ASSIGNMENT
Using the material below, print the line that contains "Quantity (535, 490)", the line that contains "[Chemical_Treatment_Plant_No_1 our customer", and every line in between, exactly and nothing else.

WORKING DATA
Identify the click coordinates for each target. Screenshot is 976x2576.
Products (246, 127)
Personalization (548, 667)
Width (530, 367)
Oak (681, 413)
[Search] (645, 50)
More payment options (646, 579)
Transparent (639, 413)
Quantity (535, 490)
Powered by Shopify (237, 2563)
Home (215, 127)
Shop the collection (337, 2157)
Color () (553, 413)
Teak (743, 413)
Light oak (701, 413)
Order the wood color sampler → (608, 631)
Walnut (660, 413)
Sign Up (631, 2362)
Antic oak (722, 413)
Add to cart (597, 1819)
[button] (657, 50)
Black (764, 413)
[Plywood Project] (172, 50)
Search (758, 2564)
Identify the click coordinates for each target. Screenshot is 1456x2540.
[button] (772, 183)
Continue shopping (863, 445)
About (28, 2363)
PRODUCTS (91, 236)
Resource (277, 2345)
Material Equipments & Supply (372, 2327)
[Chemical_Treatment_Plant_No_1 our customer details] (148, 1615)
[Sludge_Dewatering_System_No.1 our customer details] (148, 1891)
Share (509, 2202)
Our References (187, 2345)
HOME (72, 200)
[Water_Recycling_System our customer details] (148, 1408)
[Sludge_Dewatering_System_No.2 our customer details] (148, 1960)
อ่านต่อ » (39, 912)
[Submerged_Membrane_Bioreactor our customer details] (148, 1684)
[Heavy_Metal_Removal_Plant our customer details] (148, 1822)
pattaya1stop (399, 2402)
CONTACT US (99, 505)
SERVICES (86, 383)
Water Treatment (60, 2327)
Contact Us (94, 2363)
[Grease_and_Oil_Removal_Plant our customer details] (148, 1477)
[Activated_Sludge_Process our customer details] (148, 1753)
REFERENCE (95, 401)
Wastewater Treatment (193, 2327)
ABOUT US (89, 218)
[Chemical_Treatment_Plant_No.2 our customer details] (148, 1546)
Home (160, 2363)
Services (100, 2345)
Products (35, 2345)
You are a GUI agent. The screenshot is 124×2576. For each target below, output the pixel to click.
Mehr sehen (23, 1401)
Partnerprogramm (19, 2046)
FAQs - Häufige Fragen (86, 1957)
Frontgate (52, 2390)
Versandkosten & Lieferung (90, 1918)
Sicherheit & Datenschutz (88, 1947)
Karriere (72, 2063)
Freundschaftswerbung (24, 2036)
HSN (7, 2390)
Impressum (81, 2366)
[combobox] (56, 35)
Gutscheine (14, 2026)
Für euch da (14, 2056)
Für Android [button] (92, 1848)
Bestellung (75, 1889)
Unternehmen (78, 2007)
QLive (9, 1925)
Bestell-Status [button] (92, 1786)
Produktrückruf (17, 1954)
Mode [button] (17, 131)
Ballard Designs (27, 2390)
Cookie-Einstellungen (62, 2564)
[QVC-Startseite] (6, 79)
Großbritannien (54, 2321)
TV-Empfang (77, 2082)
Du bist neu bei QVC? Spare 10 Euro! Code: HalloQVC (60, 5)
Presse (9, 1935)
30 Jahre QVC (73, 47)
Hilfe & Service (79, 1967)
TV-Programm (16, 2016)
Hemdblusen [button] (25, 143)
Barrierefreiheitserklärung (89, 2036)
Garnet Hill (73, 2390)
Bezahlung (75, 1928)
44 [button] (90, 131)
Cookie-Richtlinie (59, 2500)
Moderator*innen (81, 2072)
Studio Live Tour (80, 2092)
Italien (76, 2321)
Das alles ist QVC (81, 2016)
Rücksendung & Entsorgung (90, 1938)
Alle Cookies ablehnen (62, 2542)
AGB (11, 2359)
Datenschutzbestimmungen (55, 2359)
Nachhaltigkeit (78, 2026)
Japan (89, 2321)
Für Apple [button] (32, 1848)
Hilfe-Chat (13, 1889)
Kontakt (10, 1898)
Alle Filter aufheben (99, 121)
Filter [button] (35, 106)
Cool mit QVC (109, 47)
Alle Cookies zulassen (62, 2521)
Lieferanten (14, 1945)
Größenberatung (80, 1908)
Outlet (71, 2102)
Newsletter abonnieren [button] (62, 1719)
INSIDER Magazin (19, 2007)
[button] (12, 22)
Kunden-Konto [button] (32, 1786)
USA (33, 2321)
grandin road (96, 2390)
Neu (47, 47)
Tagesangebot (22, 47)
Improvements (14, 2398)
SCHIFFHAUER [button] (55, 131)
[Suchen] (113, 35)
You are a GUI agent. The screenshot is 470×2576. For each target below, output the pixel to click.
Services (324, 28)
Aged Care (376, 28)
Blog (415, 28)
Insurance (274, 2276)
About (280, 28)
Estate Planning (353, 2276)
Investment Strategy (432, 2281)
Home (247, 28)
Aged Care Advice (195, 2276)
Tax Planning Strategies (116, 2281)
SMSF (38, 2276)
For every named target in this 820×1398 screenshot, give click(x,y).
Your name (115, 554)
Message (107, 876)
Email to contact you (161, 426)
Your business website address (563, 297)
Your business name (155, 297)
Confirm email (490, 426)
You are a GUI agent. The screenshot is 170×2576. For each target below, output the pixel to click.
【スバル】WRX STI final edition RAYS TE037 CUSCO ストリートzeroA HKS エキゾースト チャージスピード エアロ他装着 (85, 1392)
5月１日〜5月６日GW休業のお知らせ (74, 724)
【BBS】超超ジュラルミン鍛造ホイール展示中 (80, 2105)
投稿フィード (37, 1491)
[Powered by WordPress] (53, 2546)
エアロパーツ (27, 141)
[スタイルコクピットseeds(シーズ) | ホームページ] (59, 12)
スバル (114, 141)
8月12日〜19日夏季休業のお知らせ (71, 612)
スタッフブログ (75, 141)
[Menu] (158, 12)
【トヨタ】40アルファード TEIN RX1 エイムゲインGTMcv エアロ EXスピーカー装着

ANSWER BOX
Quantity (535, 490)
Powered by Shopify (237, 2563)
Home (215, 127)
Shop the collection (337, 2157)
Color () (553, 413)
Teak (743, 413)
Light oak (701, 413)
Order the wood color sampler → (608, 631)
Walnut (660, 413)
Sign Up (631, 2362)
Antic oak (722, 413)
Add to cart (597, 1819)
[button] (657, 50)
Black (764, 413)
[Plywood Project] (172, 50)
Search (758, 2564)
Identify the click coordinates for each target. Screenshot is 1456x2540.
[button] (772, 183)
Continue shopping (863, 445)
About (28, 2363)
PRODUCTS (91, 236)
Resource (277, 2345)
Material Equipments & Supply (372, 2327)
[Chemical_Treatment_Plant_No_1 our customer details] (148, 1615)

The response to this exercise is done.